2006 political book by Bill O'Reilly

Culture Warrior is a book by former Fox News Channel political commentator Bill O'Reilly, published in the fall of 2006. O'Reilly asserts that the United States is in the midst of a "culture war" between "traditionalists" and "secular-progressives". O'Reilly appeared on The Colbert Report to promote the book and revealed he is in the Grand Canyon in the picture on the cover.

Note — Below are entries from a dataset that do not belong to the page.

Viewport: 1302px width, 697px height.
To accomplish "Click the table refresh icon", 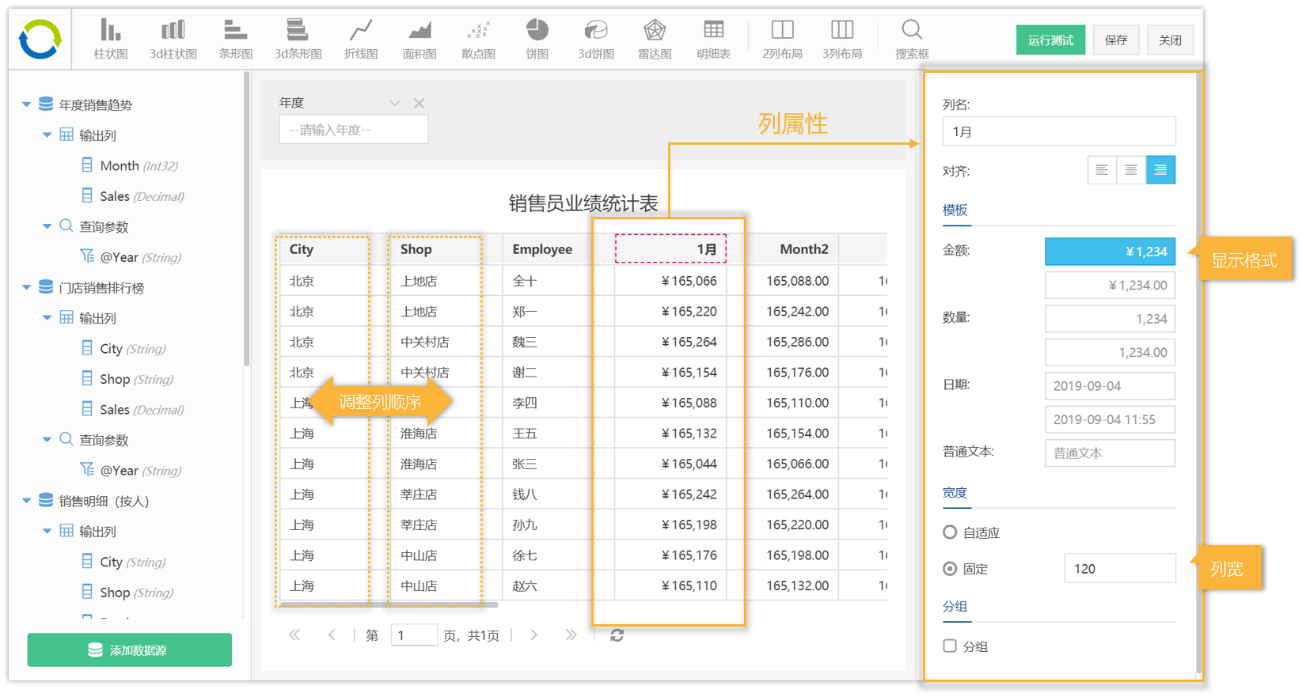I will [x=617, y=635].
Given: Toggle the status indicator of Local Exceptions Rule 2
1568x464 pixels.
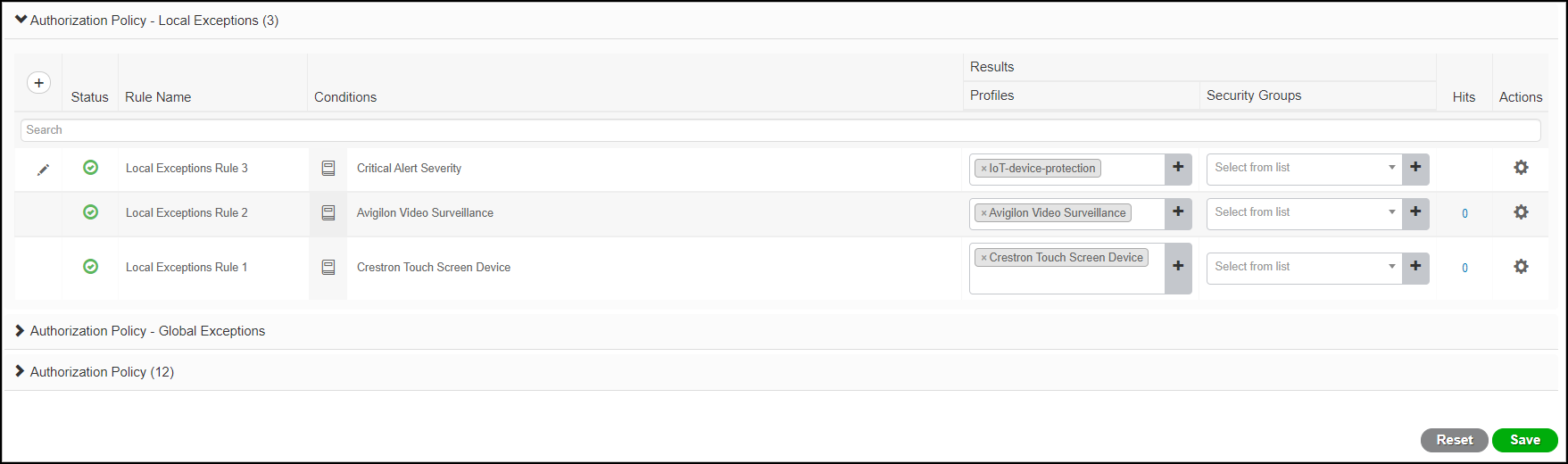Looking at the screenshot, I should click(90, 212).
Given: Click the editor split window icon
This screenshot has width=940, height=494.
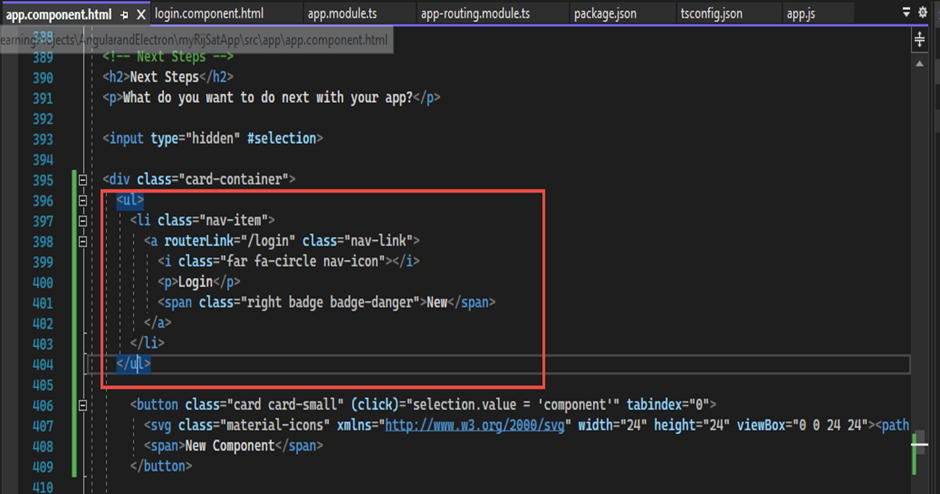Looking at the screenshot, I should point(920,40).

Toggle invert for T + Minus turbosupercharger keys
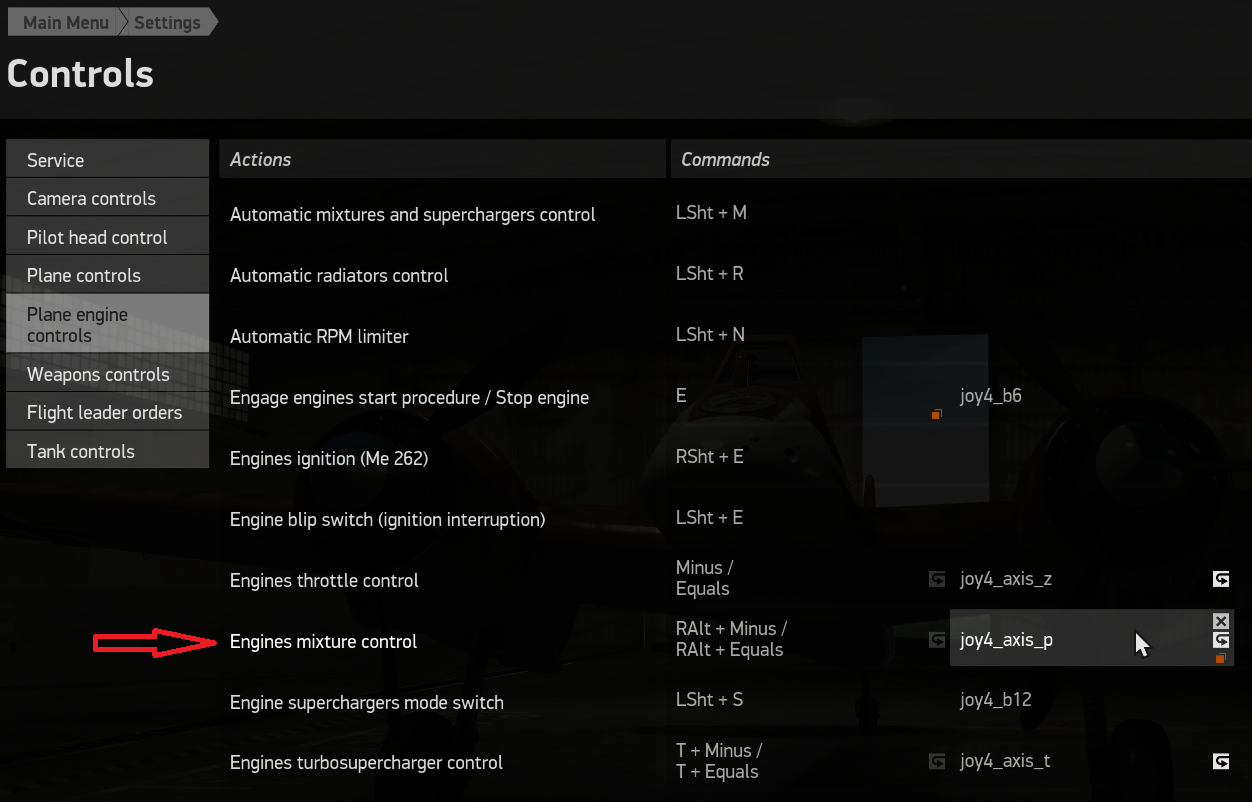(937, 762)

O'Reilly declares war against "the committed forces of the secular-progressive movement that want to dramatically change America, molding it in the image of Western Europe". The term secular progressive, often abbreviated as "S-P", is used extensively throughout the book. O'Reilly's S-Ps are virtual socialists who are hostile to Christianity and traditional American values. Funded by a few far-left billionaires, he asserts that the S-Ps are implementing change in the United States by dominating major newspapers and network television, through the work of such organizations as the American Civil Liberties Union, and by "judicial fiat".

==Traditionalists==
O'Reilly defines a Traditionalist as someone who believes that the United States is, more often than not, a noble country that has made some mistakes. For O'Reilly, Traditionalists believe in the family unit and place emphasis on spirituality, selflessness, and charitable causes. He states that Traditionalists are not restricted to any one political ideology. While O'Reilly cites examples of Democrats who are also Traditionalists, including President John F. Kennedy, Martin Luther King Jr. and Senator Joseph Lieberman, he writes that the Democratic Party is increasingly being taken over by the S-P Movement. Likewise, O'Reilly states that some far-right groups are not Traditionalists, such as some militia groups and the Ku Klux Klan.

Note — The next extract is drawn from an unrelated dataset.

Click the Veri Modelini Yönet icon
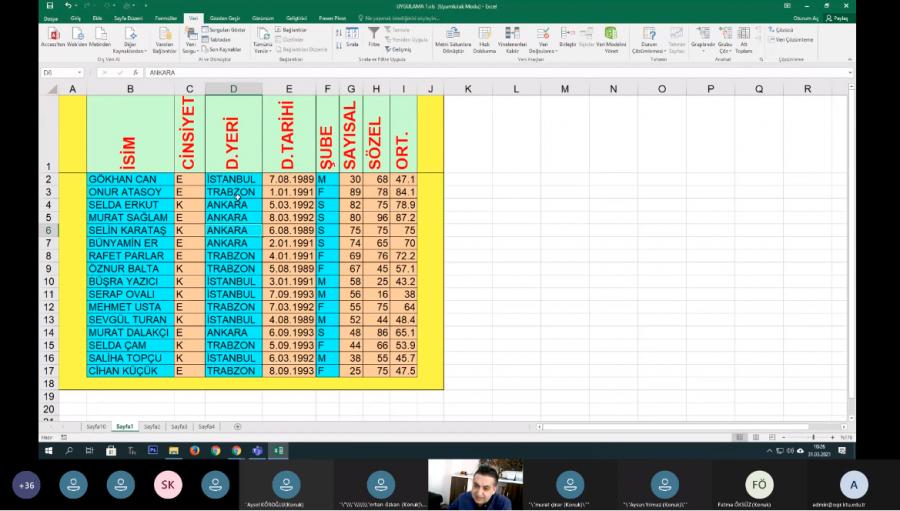 coord(611,39)
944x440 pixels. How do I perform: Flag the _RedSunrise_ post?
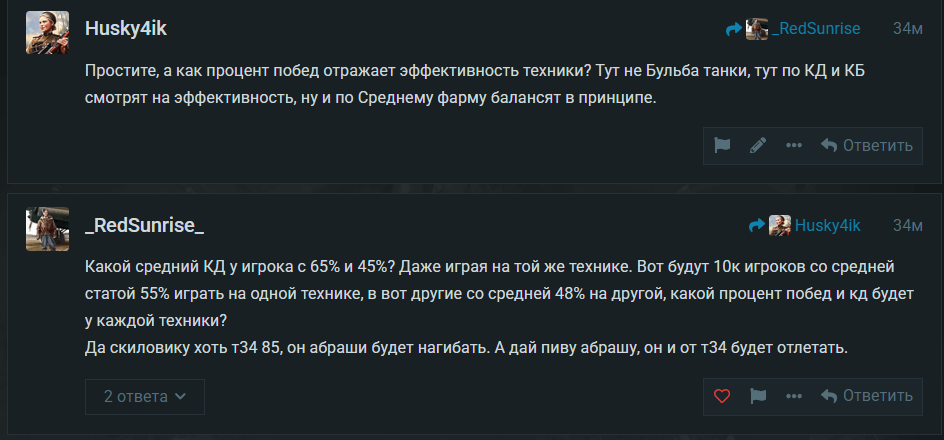758,396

==The Secular Progressive Movement==
According to O'Reilly, the "Secular Progressive Movement" is a minority left wing group of Americans whose non-traditional ideals have become a talking point in recent years for conservative commentators. O'Reilly states that the movement is led by media billionaire George Soros, who provides large amounts of money to liberal and secular-progressive organizations such as moveon.org. O'Reilly has identified the groups and organizations that apply to this label, including Hollywood liberals, Al Franken, UC Berkeley Professor George Lakoff and the American Civil Liberties Union (ACLU), who have been called a threat to traditional American society.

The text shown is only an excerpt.